When events started unfolding in Syria, Hizballah “sided with the lawful authorities in the fight against terrorists as its duty, ” he said. “Hizballah became directly involved in military operation at Syria’s request, alongside Russia and Iran and took a responsible approach.”
Turning to Washington, the Russian ambassador said, “Instead of trying to deal with tensions in the region together with Russia and other countries, the United States has launched a campaign against Iran and Hizballah, making the situation in the region even more volatile.”

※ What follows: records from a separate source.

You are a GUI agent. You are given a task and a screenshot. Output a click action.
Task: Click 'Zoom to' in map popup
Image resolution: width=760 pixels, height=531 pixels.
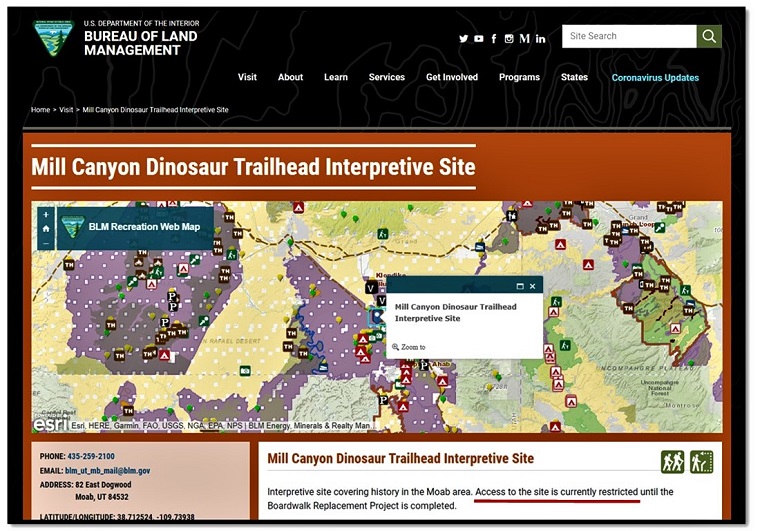coord(413,347)
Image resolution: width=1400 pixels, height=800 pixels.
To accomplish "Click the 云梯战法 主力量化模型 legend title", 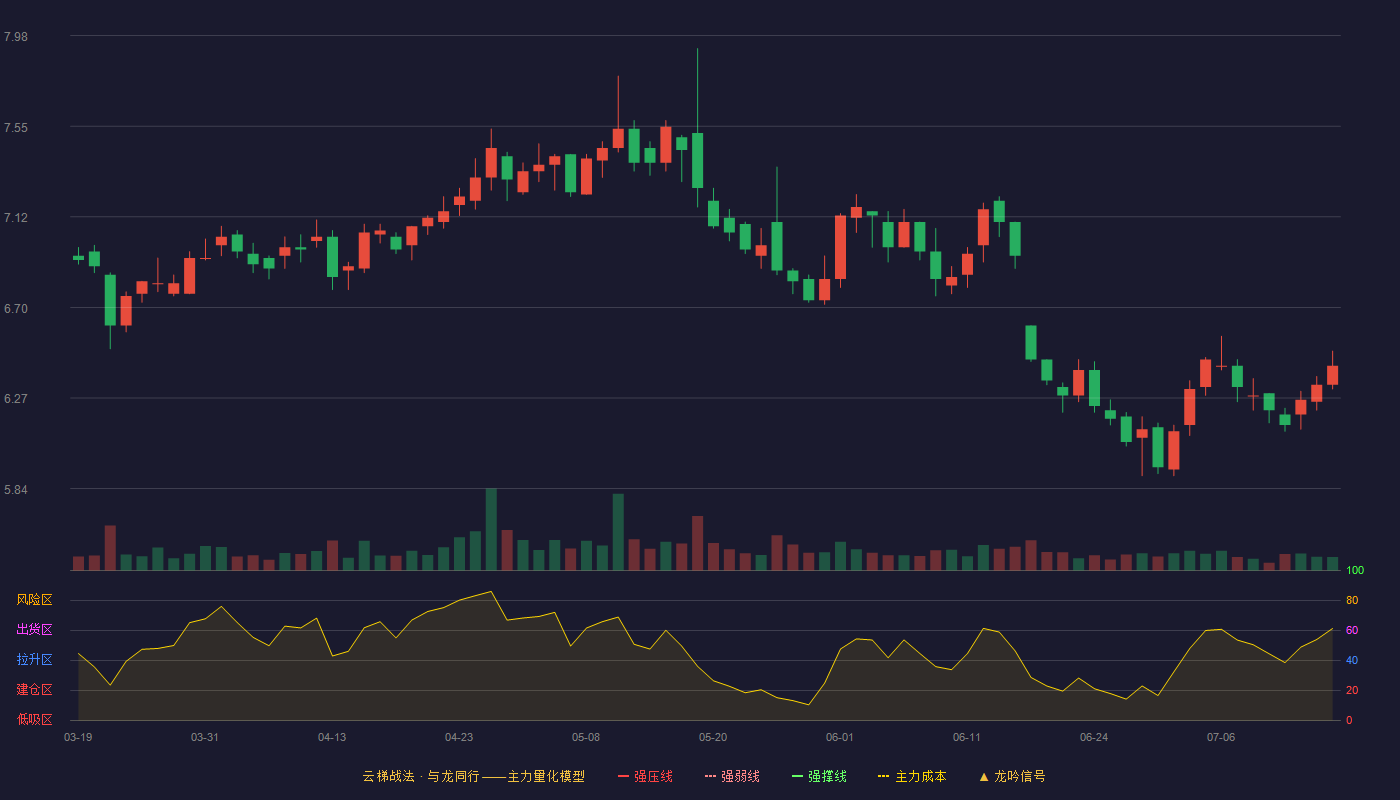I will tap(473, 776).
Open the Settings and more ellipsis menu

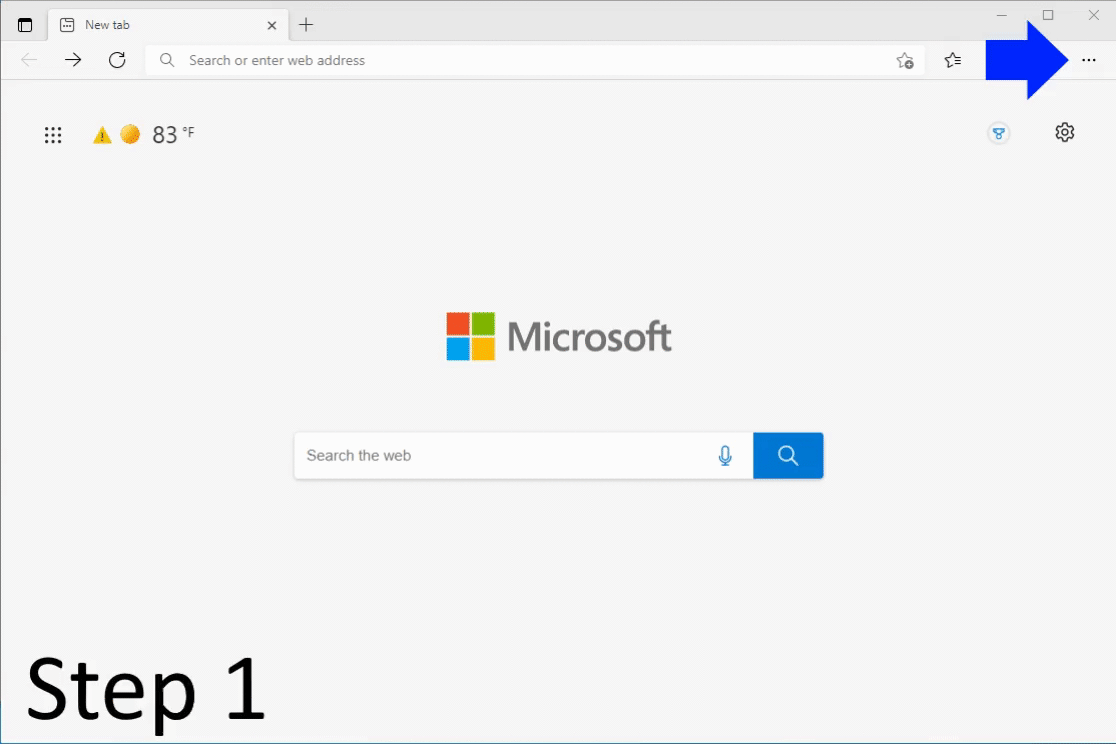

Zasypkin went on to say: “As for a conflict between Israel and Lebanon, nothing can be predicted with certainty because the region is at a crossroads.”
Moscow’s compliments for Hizballah as a “positive and responsible” force in Syria and the region, may come as a surprise to many Israelis given some of the stories appearing in local media in the past month. DEBKAfile’s military sources offer three striking examples:
The S-300 air defense missiles Russia delivered to Syria last October were wrongly reported as having become operational. Our sources stressed that the missiles are not operational.
Iran was misreported as having completed and started production at a factory for manufacturing precise ballistic missiles in northern Syria. This story was shown with depictions of large chambers filled with machinery and it was presented to support an purported Israeli threat to strike the plant unless it is dismantled. DEBKAfile: In reality, the factory was built, but its halls stand empty and no precise ballistic missiles are as yet being produced.
Tehran was said to have acceded to a Russian demand to evacuate from Damascus international airport the “Glass House” – by which Iran’s headquarters are known – to ward off Israeli attacks. DEBKAfile: There is no sign of the Iranians moving out of this building.
The Kremlin appears to believe that these unfounded stories were planted by the Americans and Israelis to drive a wedge between Moscow and Tehran/Beirut and decided to nip this campaign in the bud ahead of Netanyahu’s arrival in Moscow.
DEBKAfile accounts for Moscow’s changed attitude towards Hizballah on two grounds:
Next Thursday, Feb. 14, Presidents Vladimir Putin, Hassan Rouhani and Tayyip Erdogan meet at the Black Sea resort of Sochi for a thorough airing of the Syrian issue. This time, unlike previous summits, Putin realizes that his Iranian and Turkish guests will expect to hear him lay out a clear, substantive policy for the next chapter of Russian involvement in Syria. A decision to recognize Hizballah’s regional standing and forge ties with the pro-Iranian Lebanese group is one of its main ingredients.
Rosneft, the Russian energy giant, has planted a foot in Lebanon’s gas and oil industry, having recently signed a 20-year accord for the management of the oil and gas facilities in the northern town of Tripoli. Moscow may well swing its support behind Hizballah’s claim that Israel’s Leviathan gas field has commandeered some of the offshore Mediterranean gas that it says belongs to Lebanon. A dispute over control of this energy resource, with Beirut backed by Moscow, could become the pretext for an outbreak of hostilities, rather than the causes outlined by the Russian ambassador.